Please pull out the lines of the entries from the line with "Image resolution: width=1600" to the line with "(x=1682, y=814)", both included, and copy them word for word with nothing else.

—————

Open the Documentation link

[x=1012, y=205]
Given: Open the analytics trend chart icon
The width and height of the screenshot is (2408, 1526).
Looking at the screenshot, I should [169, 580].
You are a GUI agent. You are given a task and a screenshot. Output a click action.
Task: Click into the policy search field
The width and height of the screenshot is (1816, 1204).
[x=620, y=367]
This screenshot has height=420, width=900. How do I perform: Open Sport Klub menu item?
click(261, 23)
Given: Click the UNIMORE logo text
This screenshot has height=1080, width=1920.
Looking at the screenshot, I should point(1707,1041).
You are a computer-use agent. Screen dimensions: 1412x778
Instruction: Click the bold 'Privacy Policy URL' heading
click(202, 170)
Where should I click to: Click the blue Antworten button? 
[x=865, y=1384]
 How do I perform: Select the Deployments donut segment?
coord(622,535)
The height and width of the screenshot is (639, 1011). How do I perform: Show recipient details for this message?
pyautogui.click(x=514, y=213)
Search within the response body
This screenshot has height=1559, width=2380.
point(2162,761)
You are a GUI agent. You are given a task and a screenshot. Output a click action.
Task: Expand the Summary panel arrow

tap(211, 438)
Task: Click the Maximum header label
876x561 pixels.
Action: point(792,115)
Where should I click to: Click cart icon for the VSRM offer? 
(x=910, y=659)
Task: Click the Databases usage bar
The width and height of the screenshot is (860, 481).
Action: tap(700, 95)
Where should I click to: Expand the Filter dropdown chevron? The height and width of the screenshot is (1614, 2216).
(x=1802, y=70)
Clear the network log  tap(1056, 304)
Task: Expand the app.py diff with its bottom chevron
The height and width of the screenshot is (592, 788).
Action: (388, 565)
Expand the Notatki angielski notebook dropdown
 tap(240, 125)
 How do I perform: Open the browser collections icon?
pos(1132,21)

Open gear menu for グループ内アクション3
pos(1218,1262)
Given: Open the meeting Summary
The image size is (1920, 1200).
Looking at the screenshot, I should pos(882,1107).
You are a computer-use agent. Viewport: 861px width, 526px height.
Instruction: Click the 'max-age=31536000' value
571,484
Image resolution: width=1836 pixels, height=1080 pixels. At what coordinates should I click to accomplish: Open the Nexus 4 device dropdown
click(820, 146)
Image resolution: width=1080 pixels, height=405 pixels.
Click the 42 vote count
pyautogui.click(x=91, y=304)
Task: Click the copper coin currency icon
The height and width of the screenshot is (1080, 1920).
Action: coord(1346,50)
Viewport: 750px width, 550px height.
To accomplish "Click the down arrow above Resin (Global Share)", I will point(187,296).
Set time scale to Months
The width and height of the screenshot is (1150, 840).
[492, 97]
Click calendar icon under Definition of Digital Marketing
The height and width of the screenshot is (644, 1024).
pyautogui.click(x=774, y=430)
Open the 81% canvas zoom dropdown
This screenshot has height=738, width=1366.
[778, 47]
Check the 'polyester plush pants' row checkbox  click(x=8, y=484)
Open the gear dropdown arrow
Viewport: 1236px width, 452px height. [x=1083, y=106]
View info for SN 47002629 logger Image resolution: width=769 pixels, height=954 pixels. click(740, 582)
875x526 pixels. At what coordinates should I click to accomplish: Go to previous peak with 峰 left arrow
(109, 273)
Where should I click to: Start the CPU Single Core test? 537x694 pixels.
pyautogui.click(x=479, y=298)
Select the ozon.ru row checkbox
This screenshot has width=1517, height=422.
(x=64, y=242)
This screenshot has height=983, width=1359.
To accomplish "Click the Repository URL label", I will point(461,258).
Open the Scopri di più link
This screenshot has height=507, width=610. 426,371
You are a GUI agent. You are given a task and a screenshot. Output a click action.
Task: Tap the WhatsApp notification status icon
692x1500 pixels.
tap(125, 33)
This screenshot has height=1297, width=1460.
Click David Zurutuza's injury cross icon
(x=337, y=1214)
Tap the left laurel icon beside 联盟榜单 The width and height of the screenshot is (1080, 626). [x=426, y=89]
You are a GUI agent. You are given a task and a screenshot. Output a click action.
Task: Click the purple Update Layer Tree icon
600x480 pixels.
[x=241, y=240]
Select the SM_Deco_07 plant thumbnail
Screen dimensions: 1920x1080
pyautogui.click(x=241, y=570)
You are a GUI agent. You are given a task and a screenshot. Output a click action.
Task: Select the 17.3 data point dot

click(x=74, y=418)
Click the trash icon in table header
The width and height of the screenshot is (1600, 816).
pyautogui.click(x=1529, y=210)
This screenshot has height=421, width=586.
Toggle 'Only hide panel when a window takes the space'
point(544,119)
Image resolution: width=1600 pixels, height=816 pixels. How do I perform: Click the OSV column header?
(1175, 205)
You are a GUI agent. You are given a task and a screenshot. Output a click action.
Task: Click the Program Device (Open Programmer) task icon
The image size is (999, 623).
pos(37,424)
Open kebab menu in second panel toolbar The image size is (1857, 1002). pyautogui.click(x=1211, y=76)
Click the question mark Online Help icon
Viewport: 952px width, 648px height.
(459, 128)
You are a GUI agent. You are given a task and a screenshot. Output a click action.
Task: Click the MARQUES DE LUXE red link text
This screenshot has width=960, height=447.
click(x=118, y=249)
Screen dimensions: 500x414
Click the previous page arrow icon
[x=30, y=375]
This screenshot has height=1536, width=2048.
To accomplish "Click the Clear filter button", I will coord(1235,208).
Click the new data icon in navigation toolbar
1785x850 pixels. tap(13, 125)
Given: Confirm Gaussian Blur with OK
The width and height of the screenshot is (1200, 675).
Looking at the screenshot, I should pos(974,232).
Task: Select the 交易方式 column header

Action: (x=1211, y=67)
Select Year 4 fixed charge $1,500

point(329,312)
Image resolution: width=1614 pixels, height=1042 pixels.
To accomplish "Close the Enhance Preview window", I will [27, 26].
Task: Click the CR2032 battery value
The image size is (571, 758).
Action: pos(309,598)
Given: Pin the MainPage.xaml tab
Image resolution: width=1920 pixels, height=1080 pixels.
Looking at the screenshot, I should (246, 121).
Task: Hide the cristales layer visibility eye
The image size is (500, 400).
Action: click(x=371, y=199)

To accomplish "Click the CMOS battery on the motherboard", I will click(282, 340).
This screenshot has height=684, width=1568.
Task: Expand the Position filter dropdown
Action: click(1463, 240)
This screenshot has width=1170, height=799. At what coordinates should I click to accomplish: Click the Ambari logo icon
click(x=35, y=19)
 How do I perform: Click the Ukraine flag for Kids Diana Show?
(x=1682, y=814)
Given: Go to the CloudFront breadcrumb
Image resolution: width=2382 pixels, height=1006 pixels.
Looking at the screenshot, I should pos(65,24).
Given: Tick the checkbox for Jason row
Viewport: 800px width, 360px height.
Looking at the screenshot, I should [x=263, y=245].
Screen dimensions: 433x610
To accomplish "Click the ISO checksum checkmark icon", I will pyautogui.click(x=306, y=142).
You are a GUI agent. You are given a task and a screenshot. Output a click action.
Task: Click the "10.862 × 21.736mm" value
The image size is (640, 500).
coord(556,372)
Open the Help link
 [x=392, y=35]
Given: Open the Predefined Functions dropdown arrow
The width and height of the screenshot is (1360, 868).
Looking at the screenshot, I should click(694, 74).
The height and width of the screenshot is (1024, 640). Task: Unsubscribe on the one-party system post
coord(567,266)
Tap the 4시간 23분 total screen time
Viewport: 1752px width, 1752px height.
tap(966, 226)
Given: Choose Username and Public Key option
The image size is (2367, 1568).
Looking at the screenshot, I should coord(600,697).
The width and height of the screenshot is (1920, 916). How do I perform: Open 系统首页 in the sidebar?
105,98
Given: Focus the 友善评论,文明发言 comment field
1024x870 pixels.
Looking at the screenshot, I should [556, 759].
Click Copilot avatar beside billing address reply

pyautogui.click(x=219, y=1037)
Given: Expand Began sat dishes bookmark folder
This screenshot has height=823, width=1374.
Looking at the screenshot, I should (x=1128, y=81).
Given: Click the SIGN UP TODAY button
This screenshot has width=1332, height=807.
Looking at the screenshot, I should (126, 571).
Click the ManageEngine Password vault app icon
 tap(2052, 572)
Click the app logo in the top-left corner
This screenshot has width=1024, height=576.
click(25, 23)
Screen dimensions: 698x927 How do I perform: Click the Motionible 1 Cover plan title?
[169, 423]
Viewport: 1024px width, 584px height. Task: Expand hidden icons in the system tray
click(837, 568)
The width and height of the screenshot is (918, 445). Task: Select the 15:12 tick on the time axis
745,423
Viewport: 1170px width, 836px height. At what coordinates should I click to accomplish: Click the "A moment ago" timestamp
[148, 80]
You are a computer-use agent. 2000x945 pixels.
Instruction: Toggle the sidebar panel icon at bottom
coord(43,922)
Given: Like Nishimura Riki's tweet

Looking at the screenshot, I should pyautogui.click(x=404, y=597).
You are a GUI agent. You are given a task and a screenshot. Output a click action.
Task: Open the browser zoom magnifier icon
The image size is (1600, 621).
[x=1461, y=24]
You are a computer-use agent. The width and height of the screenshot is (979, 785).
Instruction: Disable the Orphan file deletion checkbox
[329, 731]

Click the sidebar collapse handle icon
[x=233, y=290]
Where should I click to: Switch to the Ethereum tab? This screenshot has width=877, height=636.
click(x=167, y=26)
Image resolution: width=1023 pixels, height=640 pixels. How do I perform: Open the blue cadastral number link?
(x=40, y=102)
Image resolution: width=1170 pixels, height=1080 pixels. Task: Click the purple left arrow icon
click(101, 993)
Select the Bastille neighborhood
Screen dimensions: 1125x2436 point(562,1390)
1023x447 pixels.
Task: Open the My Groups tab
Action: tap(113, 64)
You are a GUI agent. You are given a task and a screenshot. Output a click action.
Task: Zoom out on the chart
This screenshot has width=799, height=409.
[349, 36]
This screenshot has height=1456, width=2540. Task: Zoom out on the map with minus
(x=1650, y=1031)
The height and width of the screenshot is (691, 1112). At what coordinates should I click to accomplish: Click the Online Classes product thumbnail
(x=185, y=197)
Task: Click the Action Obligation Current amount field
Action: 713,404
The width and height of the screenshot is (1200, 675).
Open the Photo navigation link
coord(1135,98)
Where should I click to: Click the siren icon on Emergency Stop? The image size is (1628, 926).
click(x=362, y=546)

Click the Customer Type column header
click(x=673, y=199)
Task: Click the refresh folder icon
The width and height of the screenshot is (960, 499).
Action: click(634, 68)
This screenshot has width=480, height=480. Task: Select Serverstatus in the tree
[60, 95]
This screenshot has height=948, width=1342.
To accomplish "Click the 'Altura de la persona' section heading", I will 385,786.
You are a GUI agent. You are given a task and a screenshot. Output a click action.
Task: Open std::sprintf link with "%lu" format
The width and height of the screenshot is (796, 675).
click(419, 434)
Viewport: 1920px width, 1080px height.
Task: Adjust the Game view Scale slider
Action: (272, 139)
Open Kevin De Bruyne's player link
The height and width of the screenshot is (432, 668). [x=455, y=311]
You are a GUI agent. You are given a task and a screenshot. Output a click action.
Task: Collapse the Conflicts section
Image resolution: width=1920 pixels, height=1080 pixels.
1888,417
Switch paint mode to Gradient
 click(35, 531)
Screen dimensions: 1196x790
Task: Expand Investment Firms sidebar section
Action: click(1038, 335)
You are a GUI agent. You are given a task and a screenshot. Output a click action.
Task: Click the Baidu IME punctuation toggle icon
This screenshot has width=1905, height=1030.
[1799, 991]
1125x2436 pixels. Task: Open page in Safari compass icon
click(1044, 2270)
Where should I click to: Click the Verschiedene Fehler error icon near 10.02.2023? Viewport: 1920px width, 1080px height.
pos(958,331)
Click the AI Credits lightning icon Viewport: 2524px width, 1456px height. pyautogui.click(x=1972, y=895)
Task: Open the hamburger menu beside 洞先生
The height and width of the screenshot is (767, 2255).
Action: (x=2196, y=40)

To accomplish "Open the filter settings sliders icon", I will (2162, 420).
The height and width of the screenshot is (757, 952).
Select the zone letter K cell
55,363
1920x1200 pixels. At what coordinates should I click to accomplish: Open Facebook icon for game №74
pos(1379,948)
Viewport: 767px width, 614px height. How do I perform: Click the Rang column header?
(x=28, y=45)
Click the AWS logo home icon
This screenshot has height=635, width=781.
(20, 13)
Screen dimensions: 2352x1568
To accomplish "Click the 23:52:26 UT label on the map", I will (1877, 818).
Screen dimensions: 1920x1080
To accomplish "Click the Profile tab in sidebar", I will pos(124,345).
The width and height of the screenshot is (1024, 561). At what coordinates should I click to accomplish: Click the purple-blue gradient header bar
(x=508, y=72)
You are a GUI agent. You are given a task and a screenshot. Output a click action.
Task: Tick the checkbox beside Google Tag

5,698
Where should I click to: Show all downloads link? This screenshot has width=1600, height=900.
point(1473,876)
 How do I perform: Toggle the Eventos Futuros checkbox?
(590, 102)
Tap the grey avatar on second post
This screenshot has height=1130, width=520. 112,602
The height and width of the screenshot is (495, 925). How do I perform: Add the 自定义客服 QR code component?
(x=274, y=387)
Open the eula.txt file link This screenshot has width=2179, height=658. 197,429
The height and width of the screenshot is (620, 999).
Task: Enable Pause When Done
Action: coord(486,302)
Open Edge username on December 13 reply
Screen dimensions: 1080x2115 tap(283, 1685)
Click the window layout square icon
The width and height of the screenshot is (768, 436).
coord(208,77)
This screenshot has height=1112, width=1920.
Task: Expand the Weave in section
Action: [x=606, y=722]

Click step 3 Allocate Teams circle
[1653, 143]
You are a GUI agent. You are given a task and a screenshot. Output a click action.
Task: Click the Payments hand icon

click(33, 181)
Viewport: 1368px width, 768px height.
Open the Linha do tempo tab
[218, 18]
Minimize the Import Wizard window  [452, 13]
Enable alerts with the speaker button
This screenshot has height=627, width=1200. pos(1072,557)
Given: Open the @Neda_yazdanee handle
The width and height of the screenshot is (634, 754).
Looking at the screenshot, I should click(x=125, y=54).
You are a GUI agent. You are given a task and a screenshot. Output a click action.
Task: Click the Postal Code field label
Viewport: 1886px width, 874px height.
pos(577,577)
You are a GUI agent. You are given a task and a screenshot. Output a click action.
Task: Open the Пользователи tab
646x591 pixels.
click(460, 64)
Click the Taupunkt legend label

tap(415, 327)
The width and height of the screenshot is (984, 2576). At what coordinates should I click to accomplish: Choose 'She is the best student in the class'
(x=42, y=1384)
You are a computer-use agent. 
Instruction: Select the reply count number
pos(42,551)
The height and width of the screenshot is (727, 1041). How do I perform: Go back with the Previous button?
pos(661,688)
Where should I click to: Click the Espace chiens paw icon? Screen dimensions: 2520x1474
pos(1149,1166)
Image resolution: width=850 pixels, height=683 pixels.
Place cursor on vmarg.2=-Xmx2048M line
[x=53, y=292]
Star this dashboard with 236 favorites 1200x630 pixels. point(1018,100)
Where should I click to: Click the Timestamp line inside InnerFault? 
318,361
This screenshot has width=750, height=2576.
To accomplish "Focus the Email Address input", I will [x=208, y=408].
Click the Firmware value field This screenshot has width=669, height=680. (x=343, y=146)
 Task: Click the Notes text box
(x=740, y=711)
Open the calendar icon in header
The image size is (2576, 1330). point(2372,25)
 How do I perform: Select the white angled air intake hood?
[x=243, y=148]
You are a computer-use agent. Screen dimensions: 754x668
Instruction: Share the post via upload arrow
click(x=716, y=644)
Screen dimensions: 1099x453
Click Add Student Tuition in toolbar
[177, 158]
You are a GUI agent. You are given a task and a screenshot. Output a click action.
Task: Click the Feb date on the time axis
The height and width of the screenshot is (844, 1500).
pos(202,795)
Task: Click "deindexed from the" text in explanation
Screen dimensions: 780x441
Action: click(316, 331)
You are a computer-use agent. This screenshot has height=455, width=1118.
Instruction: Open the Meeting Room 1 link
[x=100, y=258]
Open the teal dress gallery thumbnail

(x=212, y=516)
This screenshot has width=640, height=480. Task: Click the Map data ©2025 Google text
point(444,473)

—————

### RESULT OF THIS TASK
Image resolution: width=1600 pixels, height=816 pixels. How do I perform: Click the OSV column header?
(1175, 205)
You are a GUI agent. You are given a task and a screenshot. Output a click action.
Task: Click the Program Device (Open Programmer) task icon
The image size is (999, 623).
pos(37,424)
Open kebab menu in second panel toolbar The image size is (1857, 1002). pyautogui.click(x=1211, y=76)
Click the question mark Online Help icon
Viewport: 952px width, 648px height.
(459, 128)
You are a GUI agent. You are given a task and a screenshot. Output a click action.
Task: Click the MARQUES DE LUXE red link text
This screenshot has width=960, height=447.
click(x=118, y=249)
Screen dimensions: 500x414
Click the previous page arrow icon
[x=30, y=375]
This screenshot has height=1536, width=2048.
To accomplish "Click the Clear filter button", I will coord(1235,208).
Click the new data icon in navigation toolbar
1785x850 pixels. tap(13, 125)
Given: Confirm Gaussian Blur with OK
The width and height of the screenshot is (1200, 675).
Looking at the screenshot, I should pos(974,232).
Task: Select the 交易方式 column header

Action: (x=1211, y=67)
Select Year 4 fixed charge $1,500

point(329,312)
Image resolution: width=1614 pixels, height=1042 pixels.
To accomplish "Close the Enhance Preview window", I will [27, 26].
Task: Click the CR2032 battery value
The image size is (571, 758).
Action: pos(309,598)
Given: Pin the MainPage.xaml tab
Image resolution: width=1920 pixels, height=1080 pixels.
Looking at the screenshot, I should (246, 121).
Task: Hide the cristales layer visibility eye
The image size is (500, 400).
Action: click(x=371, y=199)

To accomplish "Click the CMOS battery on the motherboard", I will click(282, 340).
This screenshot has height=684, width=1568.
Task: Expand the Position filter dropdown
Action: click(1463, 240)
This screenshot has width=1170, height=799. At what coordinates should I click to accomplish: Click the Ambari logo icon
click(x=35, y=19)
 How do I perform: Click the Ukraine flag for Kids Diana Show?
(x=1682, y=814)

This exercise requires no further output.